Top of EXERCISE MATERIAL

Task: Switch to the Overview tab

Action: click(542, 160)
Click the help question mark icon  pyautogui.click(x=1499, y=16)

Bottom of EXERCISE MATERIAL
Top of EXERCISE MATERIAL

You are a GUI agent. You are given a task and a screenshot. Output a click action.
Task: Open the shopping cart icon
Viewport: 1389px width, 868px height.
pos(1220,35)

Bottom of EXERCISE MATERIAL

Look over the material and return every line where the word "icon" is found.

Click the help question mark icon  pyautogui.click(x=1499, y=16)
Task: Open the shopping cart icon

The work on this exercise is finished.